В конце 1791 г. Максимилиану Робеспьеру тридцать три года. Неизвестный в момент открытия Генеральных штатов, он создал себе имя. В портрете, который набрасывает член Учредительного Собрания Дюбуа-Крансе сразу после окончания работы первого Революционного собрания, описываемый им человек отличается чистотой своих принципов, постоянством, бескорыстием, боевым духом и… непримиримостью.
"Предводителю санкюлотов, врагу всякого господства, неутомимому защитнику прав народа, Робеспьеру не хватало только внушительного телосложения, строения в стиле Дантона, и несколько в меньшей степени самонадеянности и настойчивости. Эти мелкие недостатки часто вредили делу, которое он защищал; он был гордым и ревнивым, но справедливым и добродетельным. Никогда его самые ярые хулители не могли ни на мгновенье упрекнуть его в колебаниях. Всегда твёрдый в самых строгих принципах, он никогда от них не отклонялся; каким он был вначале, таким мы видим его в конце, а эта похвала применима к очень немногим личностям".
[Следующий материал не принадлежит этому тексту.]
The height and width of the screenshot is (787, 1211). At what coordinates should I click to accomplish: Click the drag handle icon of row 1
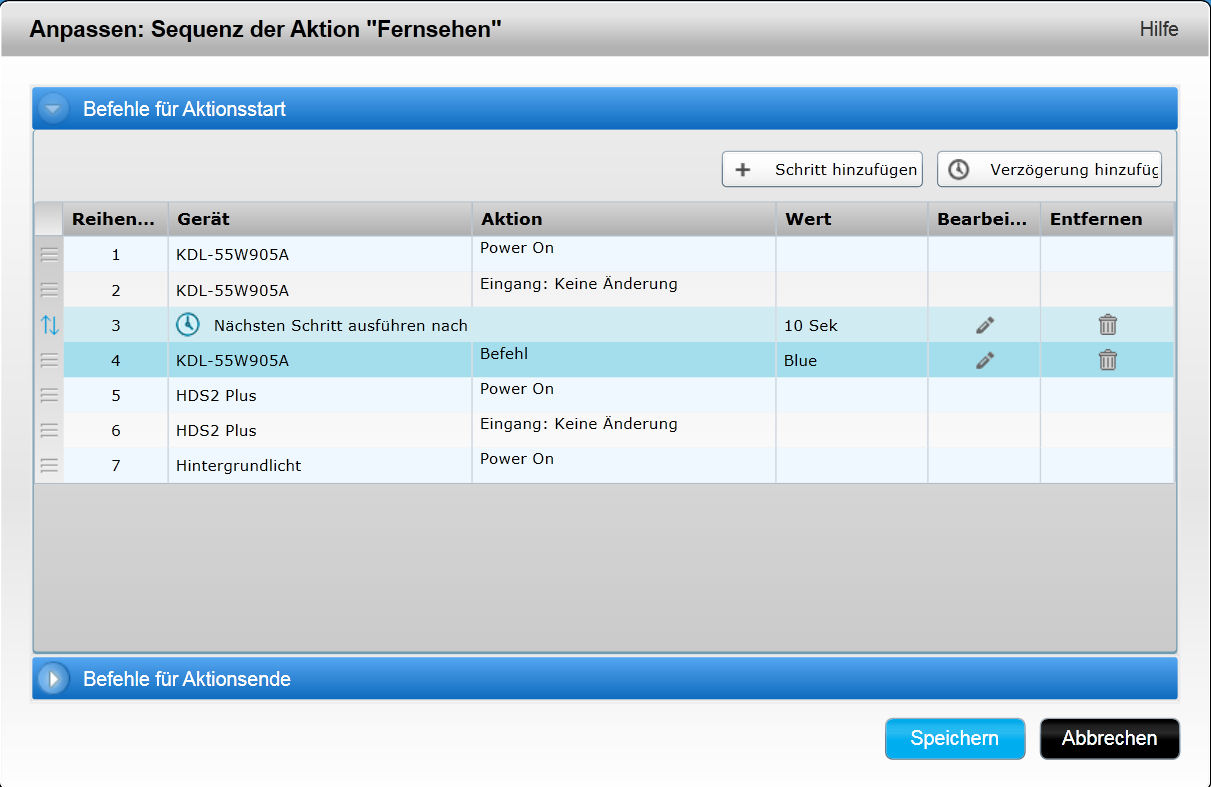(49, 255)
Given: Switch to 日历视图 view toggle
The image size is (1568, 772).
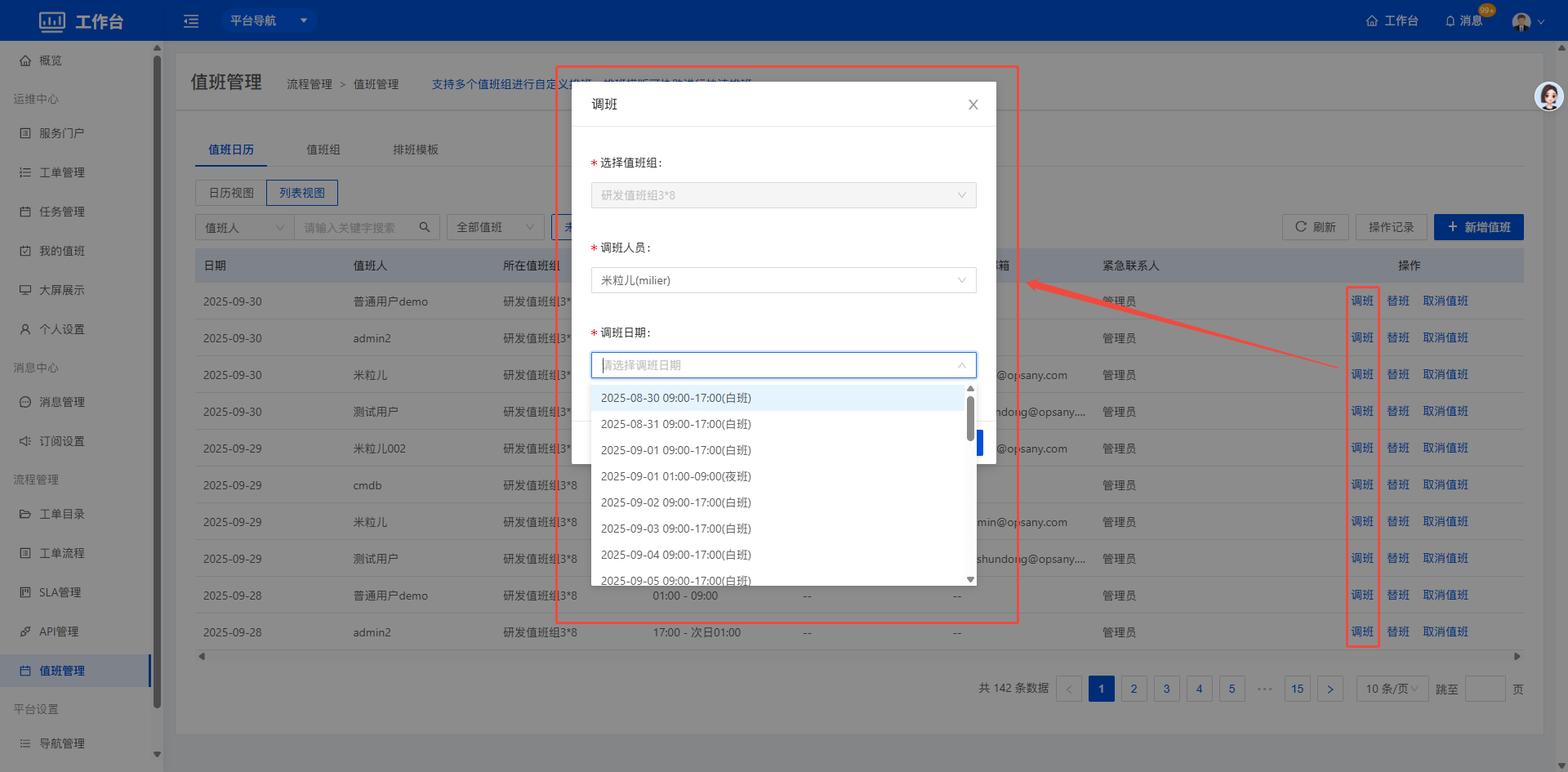Looking at the screenshot, I should [x=231, y=193].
"Робеспьер не был в Собрании ни председателем, ни секретарём, и не состоял ни в одном комитете; сами патриоты уважали его, но не любили. Причина этого проста: этот человек, вскормленный моралью Руссо, чувствовал в себе смелость подражать его примеру; у него была строгость принципов, нравов, нелюдимый характер[114], непримиримый дух, гордая простота, даже угрюмость; у него не было талантов, но Робеспьер не был из-за этого человеком заурядным. Всегда слушая советы только своего сердца, он часто был беспощаден в своих мнениях, почти всегда считавшихся преувеличенными, потому что Робеспьер, который никогда не хотел монархии, который верил в свободу только как в состояние совершенного равенства, говорил всегда согласно своему принципу, и высказался во время завершения работы нашего Собрания, как если бы в этом принципе не происходило ни малейших изменений".
"Отдадим должное добродетели, чести и порядочности. Робеспьер никогда не участвовал ни в каких интригах; всегда наедине со своим сердцем, он с большой смелостью стойко сопротивлялся самым сильным бурям. Если бы Собрание состояло из одного Робеспьера, Франция была бы сегодня, быть может, только грудой развалин; но, среди стольких интриг, подлостей, пороков, коррупции, в столкновении стольких противоположных интересов, различных мнений, среди смятения, клеветы, страхов, убийств, Робеспьер был скалой и скалой неприступной. Таким образом, он исполнял свой долг, он был достоин своей родины, и его пример – бесценный образец для наших последователей".
Для Дюбуа-Крансе, Робеспьер – это совесть, к которой нужно прислушиваться (но остерегаться всегда за ней следовать). Для других, он уже не что иное, как опасный демагог; для третьих, многочисленных в народных кварталах столицы, он обожаемый защитник народа: Неподкупный.
Все сходятся в одном: это человек незаурядный.